Fico momentaneamente estática pelo grande número de pares de olhos me perscrutando a distância. A maior parte dos convidados parece extasiada com a minha imagem. Ao voltar meu rosto para o lado esquerdo, noto dois tronos improvisados. Neles, o rei e a rainha estão assentados e, em pé ao lado de sua mãe, está Cecília.
Examino a multidão vorazmente atrás de uma pessoa apenas. Quando o encontro, todo o resto parece desaparecer. John está ao lado de Katrina em meio as outras pessoas. Seus olhos reluzem quando se encontram com os meus, dando-me a coragem que necessito para prosseguir.
Respirando fundo, evoco meu dom.
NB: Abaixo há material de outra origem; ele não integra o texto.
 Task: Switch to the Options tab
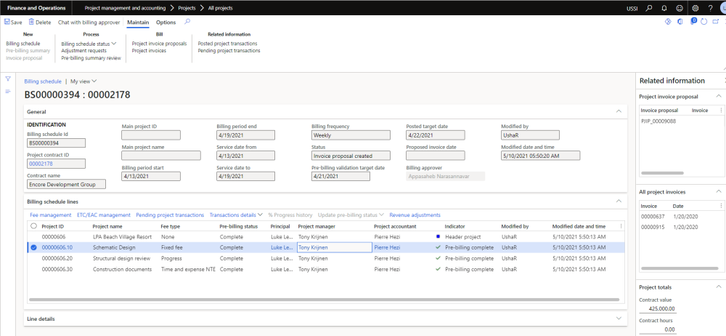click(166, 23)
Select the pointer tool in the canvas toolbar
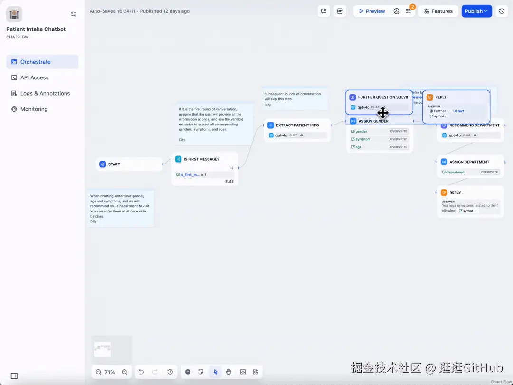 [215, 372]
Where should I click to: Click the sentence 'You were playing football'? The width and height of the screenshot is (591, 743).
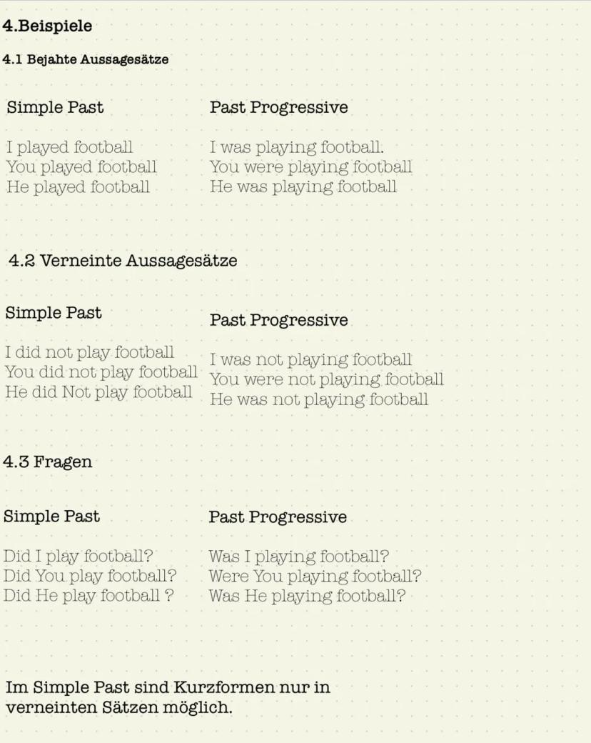(310, 168)
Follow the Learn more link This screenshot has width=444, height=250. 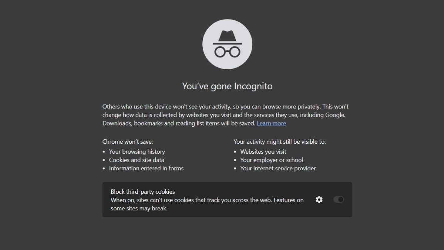(271, 123)
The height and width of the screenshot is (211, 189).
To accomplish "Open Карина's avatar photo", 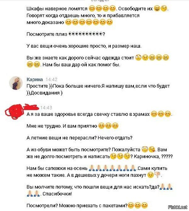I will 16,83.
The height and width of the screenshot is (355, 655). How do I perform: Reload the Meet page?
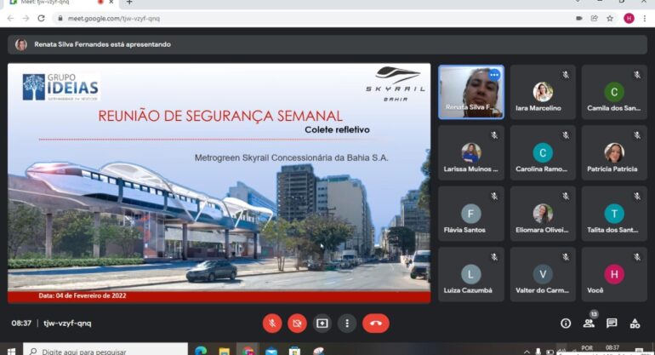[41, 18]
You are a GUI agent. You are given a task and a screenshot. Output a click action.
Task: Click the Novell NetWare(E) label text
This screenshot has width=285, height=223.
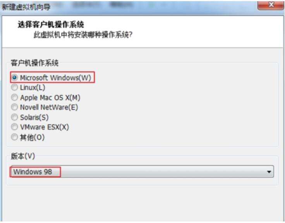pos(49,107)
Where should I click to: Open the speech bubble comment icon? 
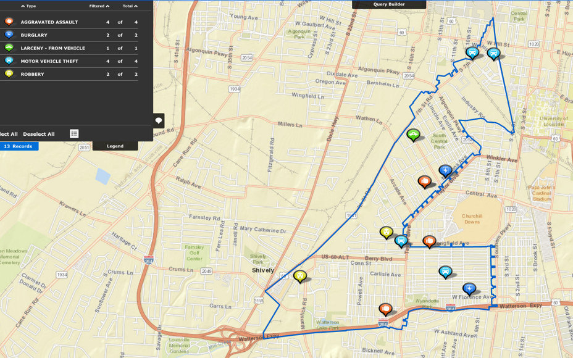[x=159, y=120]
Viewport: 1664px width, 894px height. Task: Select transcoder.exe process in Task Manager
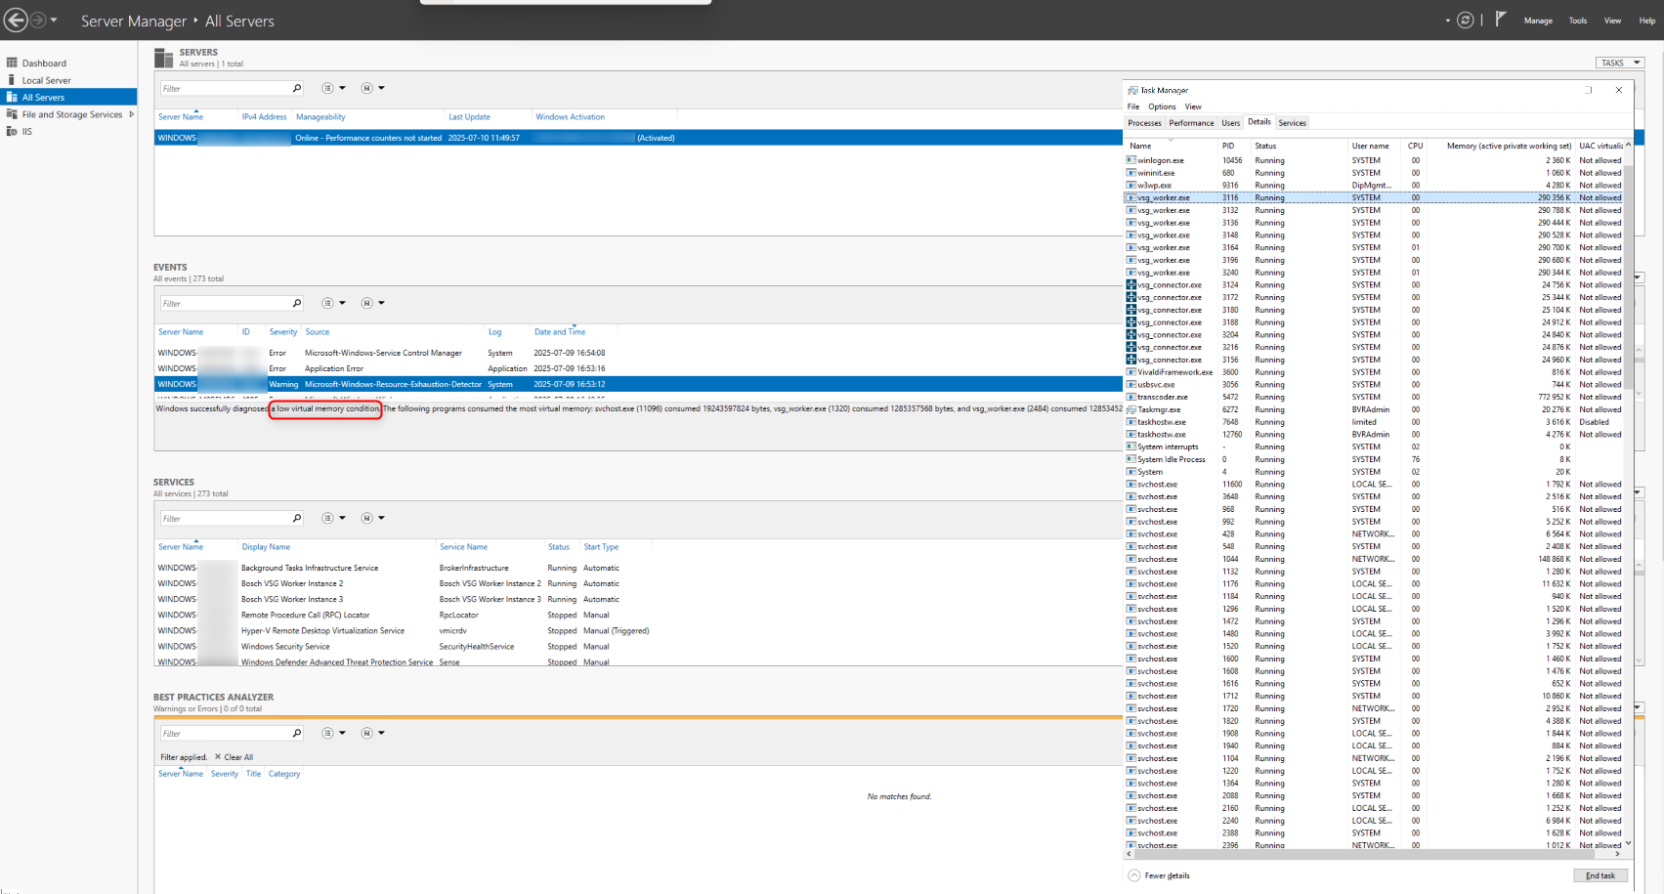pos(1163,398)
Primeiro, sinto uma arrepio em meus braços que se alastra pelo corpo inteiro. Logo depois, minhas mãos esquentam e uma bela chama branca começa a perambular entre meus dedos. Com um pouco mais de esforço, expando as labaredas e crio círculos dourados ao meu redor. No mesmo instante, ouço exclamações de surpresa da aglomeração a minha volta.
O ritual deveria acabar nesse ponto, por isso, o rei se levanta pra dar continuidade à cerimônia. Contudo, forço meu poder e domino as tochas luminosas ao redor do jardim. O fogo se eriça e se alarga.
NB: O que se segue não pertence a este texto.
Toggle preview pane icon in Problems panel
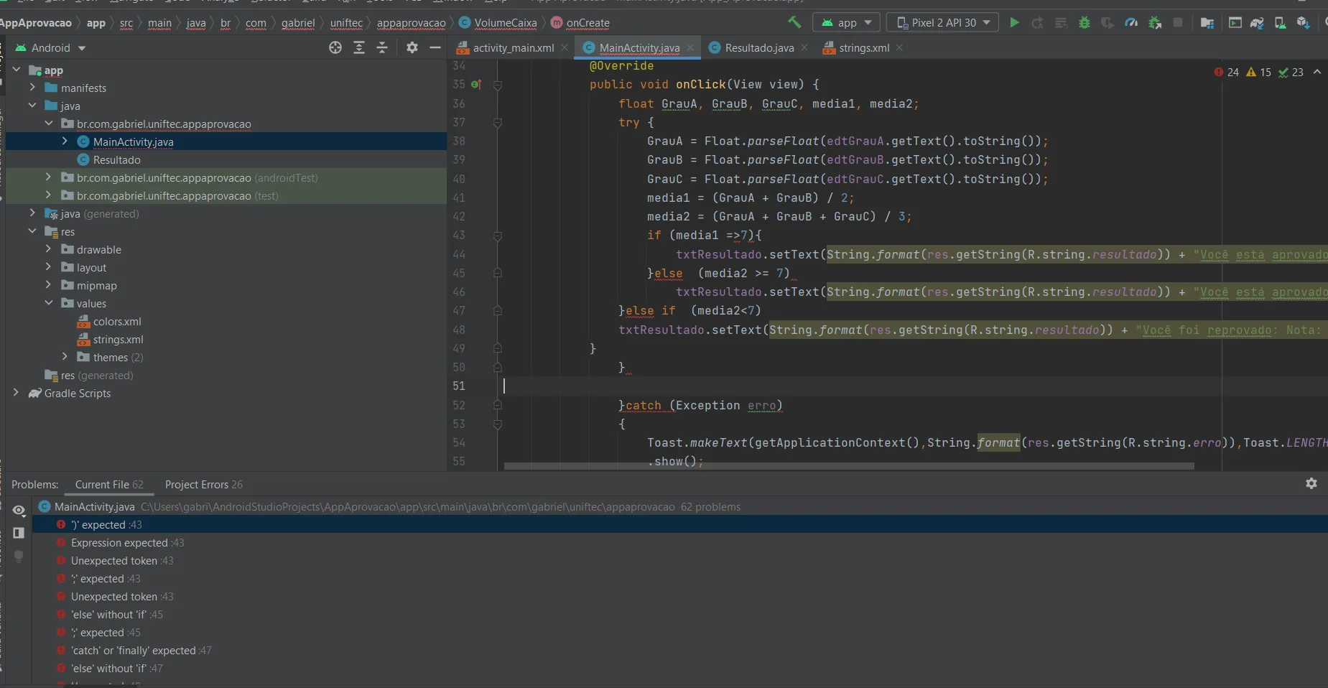Viewport: 1328px width, 688px height. 19,533
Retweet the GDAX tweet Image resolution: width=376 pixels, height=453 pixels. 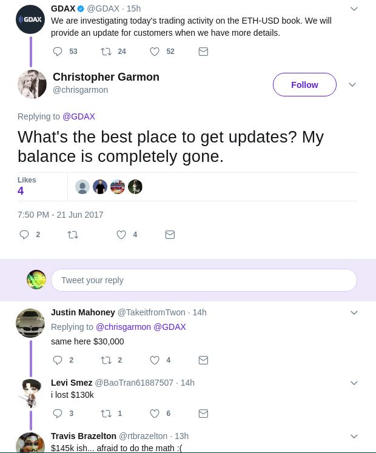106,52
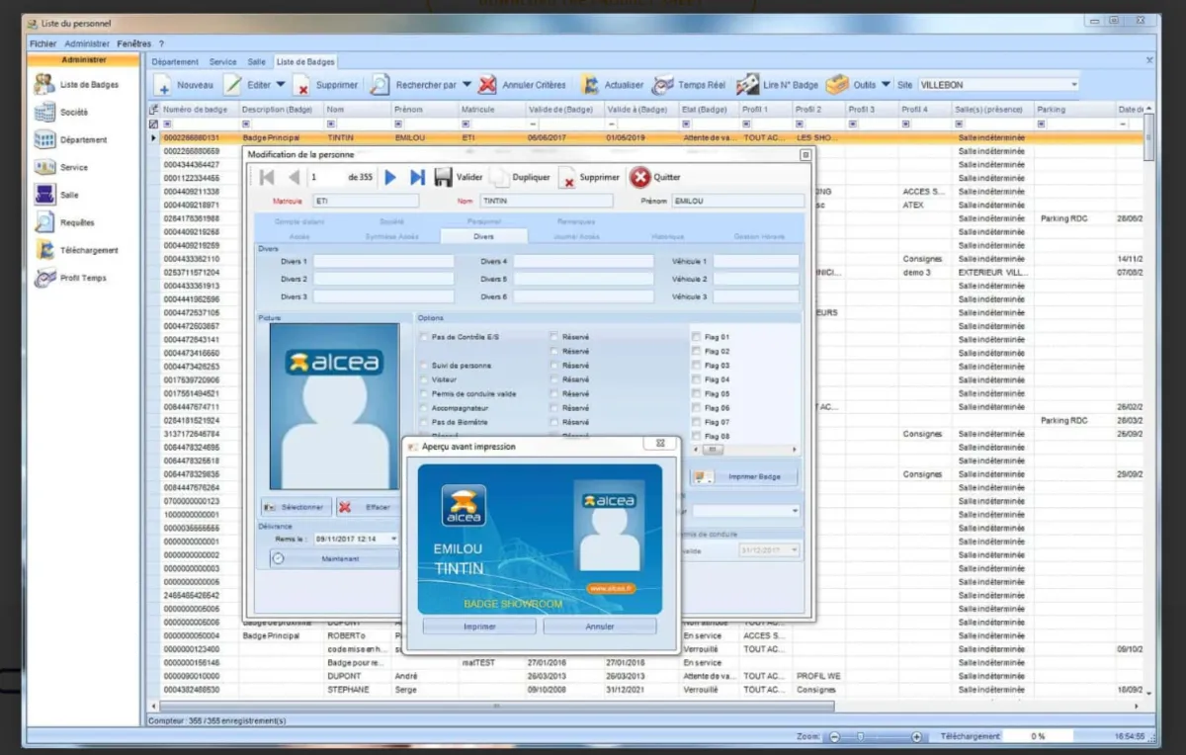Viewport: 1186px width, 755px height.
Task: Open the Fenêtres menu
Action: pos(133,43)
Agrupando as pequenas folhas secas caídas no chãos, produzo pequenos redemoinhos de vento entre os convidados que se afastam alarmados. Concentrando-me na pequena fonte no centro do jardim, faço a água borbulhar e transbordar umedecendo o solo seco.
Com um movimento da minha mão, faço a grama verdejar e inúmeras flores de lótus brotam ao meu redor. Elas florescem e criam uma tonalidade bela de branco ao rosa na terra.
Quando termino, estou ofegante e levemente cansada por manejar meu poder com tanta intensidade e rapidez. Além disso, um silêncio ensurdecedor se assoma ao meu redor.
Mirando aos visitantes, constato que a expressão de espanto deu lugar ao medo em suas faces. John parece pasmo demais para esboçar qualquer sentimento, enquanto Cecília sorri debilmente.
O rei me encara incrédulo, tentando se recompor. Eu consegui um efeito muito maior do que o desejado. Pretendia somente deixar evidente ao soberano de Pélagus que não me sujeitaria as suas vontades tão facilmente. Ambicionava mostrar o quão forte meu dom pode ser. Contudo, não estava em meus planos causar temor em mais ninguém.
-Essa menina representa a força de nosso reino. ELA É A PROVA VIVA DE QUE O SANGUE REAL CONTINUA FORTE! –O rei urra repentinamente.
As pessoas acordam de seu transe e bradam em concordância. Meu estômago se contrai ao constatar que o rei encontrou uma maneira ainda mais baixa de me usar. Obviamente, não havia limites para o seu cinismo.
-Agora, iremos apreciá-la desempenhando a dança de Apresentação. –Ele continua como se a minha vida fosse apenas uma distração para seus súditos.
Surpresa, reparo que John não se move em minha direção. Ao invés disso, quem se aproxima, para meu completo desespero, é Arthur Beryllos Pharus. Ele estende uma de suas mãos para mim e aguarda. Seus olhos negros me desafiam a desobedecê-lo.
Sem outra alternativa, seguro em sua mão e desço do tablado. Ele me conduz até o meio do círculo de pessoas que nos observam. Um calor desagradável se espalha em minha coluna quando sua palma toca minha cintura.
Por possuir alta estatura, o corpo do rei praticamente me encobre e quando a música começa, ele me guia sem dificuldades. Tento me manter o mais afastada possível, mas sua força me impede de rechaçá-lo. O som de belos sinos e flautas ecoa pelo jardim, todavia, o mesmo não me parece agradável nesse momento, já que não são as mãos certas que me seguram.